## [TEXT BLOCK]
---

Although the conquest theory has much greater historical validity than the consent theory, debate continues as to what implication the origin of the State has upon the legitimacy of current states.
In its broadest sense, classical liberalism maintains the right of individuals to act in such a manner as to maintain their own lives and happiness. A main focus of classical liberalism has been its opposition to the State or Government controlling people's peaceful activities. Indeed, libertarian theory -- which may be viewed as a sub-category or fellow-traveler to classical liberalism -- views the history of political thought as a struggle between individual rights and government control. Of course, consent by the individual eliminates this struggle.
The question becomes: what does the State do with a peaceful individual who rejects its jurisdictional claims over his property and person? Locke would tell the individual to leave. Others maintain that to grant the State such territorial jurisdiction is actually to grant it ownership of the land. The individual whose name may be on a government deed is merely getting free rent in exchange for obedience. They question how the State can acquire such a monopoly jurisdiction simply in return for providing a service, even the important service of protecting property. After all, a doctor who saves your life does not acquire a continuing and monopoly claim over your body.
The answers may well lie in the correct phrasing of the questions. In turn, a large part of proper phrasing lies in using words such as the State and Society in a clearly defined and precise manner.
(1) Franz Oppenheimer, The State. New York: Free Life Editions, 1975. All subsequent quotations from Oppenheimer refer to this edition.
(2) As quoted in C. Hamilton's introduction to Oppenheimer's The State. New York: Free Life Editions, 1975, p. xii.
(3) Oppenheimer's position may resemble Marx's but there are at least two key differences. 1. He contends that, however the State may evolve, its origin is to be found in external conflict, not an internal one. 2. He defines the two classes as entirely sepa- rate entities -- those who use the political means (the State) and those who use the economic means (Society), thus removing the inevitability of conflict within Society. The State is an imposed cost upon Society, not an inevitable result of internal conflict.
(4) The exact title varies slightly depending on the edition, e.g. Two Treatises of Government (1960, ed. Peter Laslett). I have used the title rendered by the acclaimed Eleventh Edition of The Encyclopaedia Britannica. Locke's First Treatise is widely ignored. This work was a response to Sir Robert Filmer's Patria- chia, a defense of the divine right of kings.
(5) Karen I. Vaugh, "John Locke's Theory of Property: Problems of Interpretation" in Literature of Liberty, Vol.III, No.1,Spring 1980, pg. 5.
(6) Peter Laslett, ed. Two Treatises of Government. Cambridge: Cambridge University Press, 1960, p.305-306. Locke's theory of self-ownership was conditioned by God's prior and superior claim to a man's body. Thus, he rejected the right of suicide as being an usurpation of God's property.
(7) By the term Government, Locke seems to mean a State consistent with Machan's definition thereof. Although Locke requires each generation to 'sign on', the institution he calls a Government retains a continuing territorial to the land which non-signatories must leave.

---

## [DATA]
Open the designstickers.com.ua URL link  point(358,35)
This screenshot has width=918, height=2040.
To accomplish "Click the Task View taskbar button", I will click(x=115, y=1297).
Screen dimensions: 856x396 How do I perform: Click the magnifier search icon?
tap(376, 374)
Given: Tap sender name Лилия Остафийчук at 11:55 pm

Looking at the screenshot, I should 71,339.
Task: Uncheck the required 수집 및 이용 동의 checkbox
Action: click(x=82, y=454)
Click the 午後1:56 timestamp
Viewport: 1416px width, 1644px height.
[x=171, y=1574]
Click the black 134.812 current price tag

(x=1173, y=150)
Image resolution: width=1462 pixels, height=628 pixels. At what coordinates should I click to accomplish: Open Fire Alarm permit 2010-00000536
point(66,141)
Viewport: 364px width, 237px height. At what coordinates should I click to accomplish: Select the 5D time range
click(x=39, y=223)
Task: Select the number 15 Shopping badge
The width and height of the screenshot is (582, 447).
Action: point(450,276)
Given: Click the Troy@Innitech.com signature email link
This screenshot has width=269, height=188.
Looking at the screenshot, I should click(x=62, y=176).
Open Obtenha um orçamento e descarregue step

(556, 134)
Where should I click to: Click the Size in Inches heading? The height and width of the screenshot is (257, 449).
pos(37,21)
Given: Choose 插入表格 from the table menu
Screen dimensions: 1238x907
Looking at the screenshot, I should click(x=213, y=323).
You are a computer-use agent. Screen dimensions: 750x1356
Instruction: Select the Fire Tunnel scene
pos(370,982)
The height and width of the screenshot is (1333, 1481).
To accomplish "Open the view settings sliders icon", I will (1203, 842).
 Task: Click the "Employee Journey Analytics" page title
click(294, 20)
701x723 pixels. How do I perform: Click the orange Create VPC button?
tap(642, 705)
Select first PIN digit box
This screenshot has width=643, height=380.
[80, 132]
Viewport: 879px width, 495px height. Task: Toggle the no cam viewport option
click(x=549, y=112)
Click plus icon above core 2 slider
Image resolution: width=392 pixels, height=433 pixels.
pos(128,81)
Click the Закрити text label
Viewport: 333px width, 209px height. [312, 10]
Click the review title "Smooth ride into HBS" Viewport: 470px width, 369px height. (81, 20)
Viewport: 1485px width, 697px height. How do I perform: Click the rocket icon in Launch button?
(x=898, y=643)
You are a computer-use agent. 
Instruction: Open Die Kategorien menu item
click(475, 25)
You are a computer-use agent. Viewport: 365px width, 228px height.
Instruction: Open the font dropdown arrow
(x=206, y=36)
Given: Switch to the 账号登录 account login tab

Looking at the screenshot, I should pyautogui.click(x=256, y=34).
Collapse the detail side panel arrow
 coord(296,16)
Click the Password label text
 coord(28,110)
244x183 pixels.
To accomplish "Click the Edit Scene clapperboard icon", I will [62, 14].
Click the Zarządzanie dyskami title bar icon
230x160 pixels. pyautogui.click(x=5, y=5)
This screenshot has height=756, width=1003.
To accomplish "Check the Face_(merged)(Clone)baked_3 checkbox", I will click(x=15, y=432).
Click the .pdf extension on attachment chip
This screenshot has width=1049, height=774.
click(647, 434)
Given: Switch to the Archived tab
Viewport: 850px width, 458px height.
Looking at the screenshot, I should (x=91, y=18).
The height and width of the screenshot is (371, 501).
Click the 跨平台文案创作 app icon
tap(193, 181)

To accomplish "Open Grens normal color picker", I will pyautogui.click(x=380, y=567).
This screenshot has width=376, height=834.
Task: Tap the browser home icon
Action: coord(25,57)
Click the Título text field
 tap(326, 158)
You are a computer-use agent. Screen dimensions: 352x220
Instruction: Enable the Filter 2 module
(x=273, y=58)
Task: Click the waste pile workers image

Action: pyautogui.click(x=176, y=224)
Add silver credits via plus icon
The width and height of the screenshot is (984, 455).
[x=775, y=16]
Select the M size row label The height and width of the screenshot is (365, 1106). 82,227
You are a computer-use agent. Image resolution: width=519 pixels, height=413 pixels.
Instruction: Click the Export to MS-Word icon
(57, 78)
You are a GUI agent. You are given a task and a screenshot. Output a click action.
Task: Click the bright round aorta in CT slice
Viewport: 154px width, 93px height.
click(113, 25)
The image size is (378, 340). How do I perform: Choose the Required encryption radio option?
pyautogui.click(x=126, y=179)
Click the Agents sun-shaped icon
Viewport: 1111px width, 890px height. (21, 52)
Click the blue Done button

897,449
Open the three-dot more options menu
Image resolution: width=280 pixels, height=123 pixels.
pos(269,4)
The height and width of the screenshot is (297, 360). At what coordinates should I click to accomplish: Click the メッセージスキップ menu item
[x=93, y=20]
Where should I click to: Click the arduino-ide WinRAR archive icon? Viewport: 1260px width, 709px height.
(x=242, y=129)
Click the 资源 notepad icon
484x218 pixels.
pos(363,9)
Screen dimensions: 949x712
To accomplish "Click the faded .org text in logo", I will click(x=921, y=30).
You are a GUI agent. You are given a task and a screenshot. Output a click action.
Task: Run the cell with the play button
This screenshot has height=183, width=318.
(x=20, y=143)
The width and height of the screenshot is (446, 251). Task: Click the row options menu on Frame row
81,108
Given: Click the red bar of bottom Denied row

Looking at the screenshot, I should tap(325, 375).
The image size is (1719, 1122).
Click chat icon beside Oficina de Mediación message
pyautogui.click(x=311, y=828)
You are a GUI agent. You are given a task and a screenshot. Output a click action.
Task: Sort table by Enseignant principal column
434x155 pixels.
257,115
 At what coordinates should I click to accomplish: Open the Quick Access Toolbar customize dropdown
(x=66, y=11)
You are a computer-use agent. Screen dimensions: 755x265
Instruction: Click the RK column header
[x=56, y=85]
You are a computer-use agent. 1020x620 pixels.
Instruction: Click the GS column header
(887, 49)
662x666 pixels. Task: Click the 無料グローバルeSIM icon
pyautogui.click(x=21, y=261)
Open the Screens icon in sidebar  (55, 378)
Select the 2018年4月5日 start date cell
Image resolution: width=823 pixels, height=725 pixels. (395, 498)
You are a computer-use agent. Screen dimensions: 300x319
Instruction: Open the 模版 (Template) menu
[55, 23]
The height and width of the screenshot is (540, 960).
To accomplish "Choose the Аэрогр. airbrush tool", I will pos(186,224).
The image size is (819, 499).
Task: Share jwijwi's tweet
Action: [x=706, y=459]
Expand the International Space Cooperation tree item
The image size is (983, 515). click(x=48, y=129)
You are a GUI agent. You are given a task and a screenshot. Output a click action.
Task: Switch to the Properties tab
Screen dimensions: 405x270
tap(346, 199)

---

## [EXERCISE INSTRUCTIONS]
In the passage on the origin of the State, rewrite the portion between "In its broadest" and "eliminates this struggle.", inclusive, swapping "happiness" for "well-being". The lines after the passage on the origin of the State are separate material.

## [TASK SOLUTION]
In its broadest sense, classical liberalism maintains the right of individuals to act in such a manner as to maintain their own lives and well-being. A main focus of classical liberalism has been its opposition to the State or Government controlling people's peaceful activities. Indeed, libertarian theory -- which may be viewed as a sub-category or fellow-traveler to classical liberalism -- views the history of political thought as a struggle between individual rights and government control. Of course, consent by the individual eliminates this struggle.